HEADLINES


CHRISTMAS COMES EARLY FOR LOCAL BUSINESS
December 22, 2017

​​Morning Sun

This year, Christmas came early for two small business owners who will receive nearly $30,000 to accelerate their company headquartered in the Great Lakes Bay Region. Their technology has the power to preserve precious freshwater resources and help companies save millions by recycling wastewater.

In 2015, brother-in-laws Mike Schuette and Josh Lauderman, co-founders of GCI Water Solutions, LLC, began exploring a solution to clean the billions of barrels of water used in the oil and gas industry. The mid-Michigan natives grew up around some of the best freshwater resources in the world, so they had a clear understanding of the world’s growing crisis.

“The largest output of the oil and gas industry isn’t oil; it’s water,” Schuette said.

With the backing of two Chicago-based investors, Schuette and Lauderman formed a company to test technologies capable of transforming production water back into fresh water that can be reused instead of being dumped— a feat not possible using traditional treatment methods.

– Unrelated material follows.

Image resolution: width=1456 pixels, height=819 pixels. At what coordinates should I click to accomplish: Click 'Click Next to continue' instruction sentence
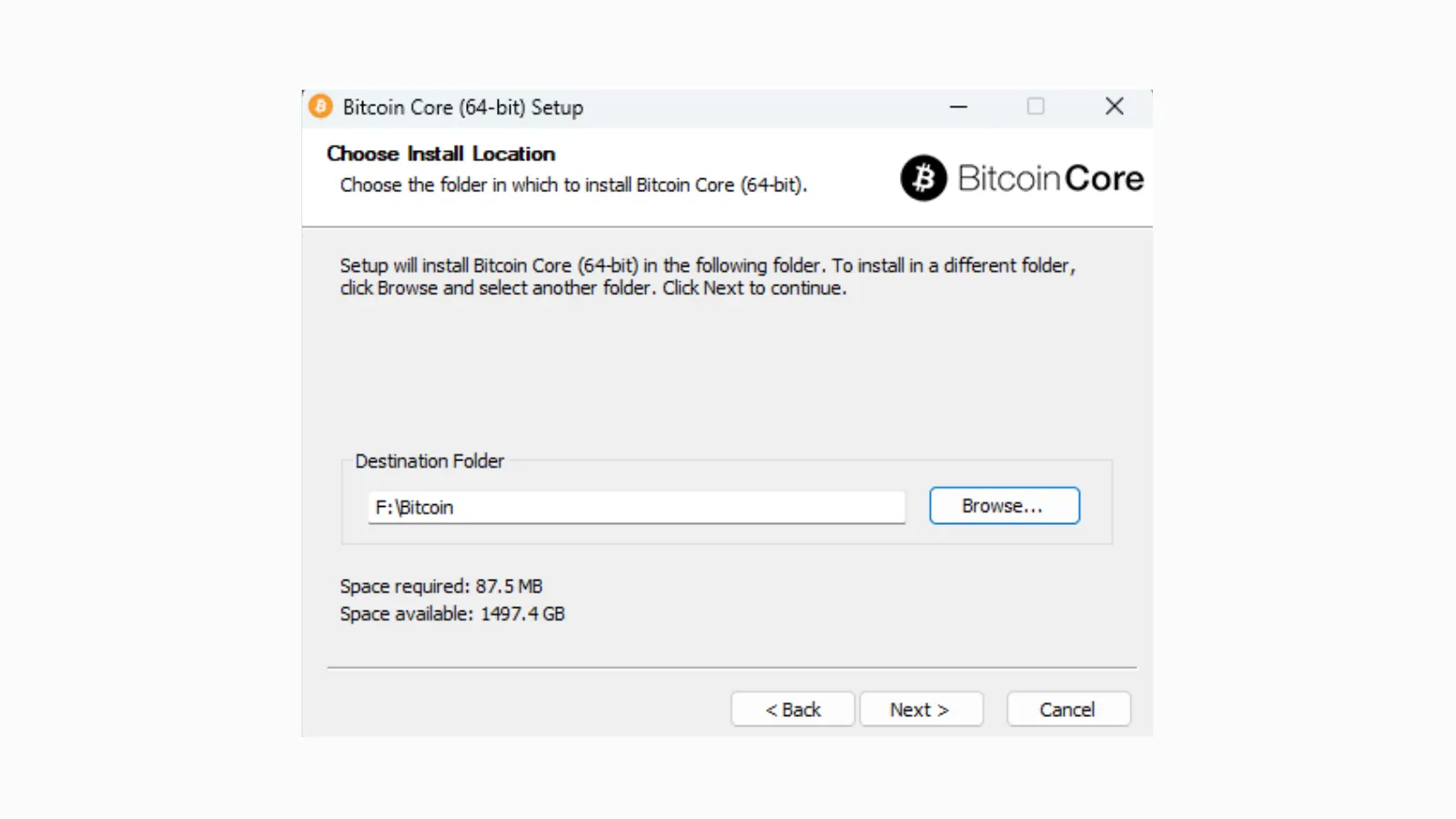point(754,288)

“GCI Water Solutions has already proven their core technology,” said Erin Strang, president + CEO of Central Michigan University Research Corporation. “The funds we were able to facilitate will allow them to scale to the next level.”

GCI Water Solution’s technology, now verified by the U.S. Environmental Protection Agency, removes harsh contaminants without the use of additional chemicals. It is more cost effective and uses less energy than other potential technologies on the market.

Schuette and Lauderman will create engineering, management and operational jobs in Michigan and additional jobs at field sites. Stringent water treatment requirements in some states led to the company’s initial locations in Pennsylvania. However, the duo hopes to eventually apply the technology to other industries and locations, including places in their home state of Michigan.

“We knew there was an interest in preserving these finite resources, saving money and creating jobs,” Schuette said. “There will always be water to treat, and now we have a way to do that more efficiently and effectively to make sure that water can be recycled or discharged.”